## [Extrait du texte]
Dans De la démocratie en Amérique, Tocqueville prévient son lecteur : “ Le livre que l’on va lire a été écrit sous l’impression d’une sorte de terreur religieuse produite dans l’âme de l’auteur par la vue de cette révolution irrésistible qui marche depuis tant de siècles à travers tous les obstacles et qu’on voit, encore aujourd’hui, s’avancer au milieu des ruines qu’elle a faite. ” Ce cheminement obstiné, souvent obscur, est précisément, pour Toni Negri, celui du pouvoir constituant, qui ne se délègue ni ne s’aliène. Il se manifeste et surgit dans la porte étroite d’une crise. Il est “ le concept d’une crise ”. Negri insiste, à plusieurs reprises, sur cette relation entre le pouvoir constituant et la notion de crise, sur la dialectique entre la patience processuelle et l’exaltation événementielle : “ Le paradigme du pouvoir constituant est celui d’une force qui fait irruption, qui coupe, interrompt, écartèle tout équilibre préexistant et toute possibilité de continuité. ”

## [Exercice proposé]
Prolongez le texte sur le pouvoir constituant selon Negri en reprenant juste après la citation qui le clôt, en quelques phrases du même ton.

## [Matériel fourni]
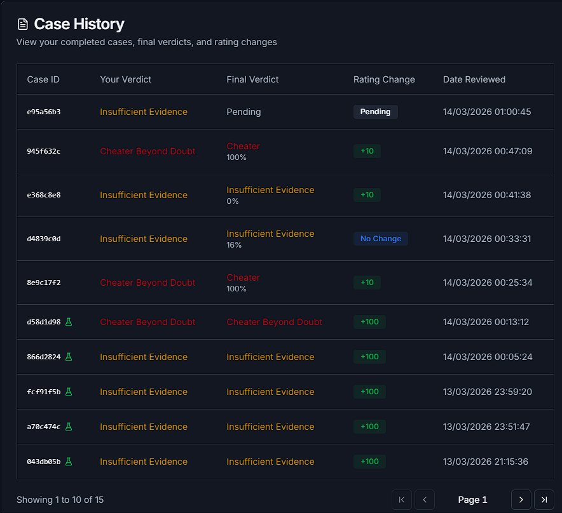Viewport: 562px width, 513px height.
Task: Click the No Change rating badge
Action: point(380,239)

## [Réponse attendue]
Apparaît ainsi une temporalité propre au pouvoir constituant : “ une prodigieuse capacité d’accélération ”, “ un temps de l’événement où la singularité accède à la généralité ”, où le particulier s’universalise, un temps qui “ rythme, scande, et ordonne ” ses actions constitutives. Cette bousculade, cette cohue, cette précipitation d’événements, c’est la temporalité originale de la Révolution française. Une temporalité révolutionnaire, qui pose la question récurrente de savoir où commence et où finit une révolution. Le temps et l’espace spécifiques de l’événement révolutionnaire s’y manifestent comme “ un abîme de la démocratie ”, dans un moment périlleux où la radicalité constituante et sa force irruptive démystifient la scène de la représentation.
Par cette expérience extrême du pouvoir constituant, la Révolution française apparaît comme “ une révolution différente ” et “ un superbe lever de soleil ”. Plus sa temporalité indomptable se trouvera bridée par le nouvel ordre thermidorien, “ plus elle cherchera à briser ses fers et à se déployer comme mouvement de libération sociale ”. Plus elle se heurtera à la contre-révolution politique et institutionnelle, et plus elle ira puiser en profondeur les forces sociales de nouveaux élans.
Plus elle s’affirmera comme “ révolution en permanence ”.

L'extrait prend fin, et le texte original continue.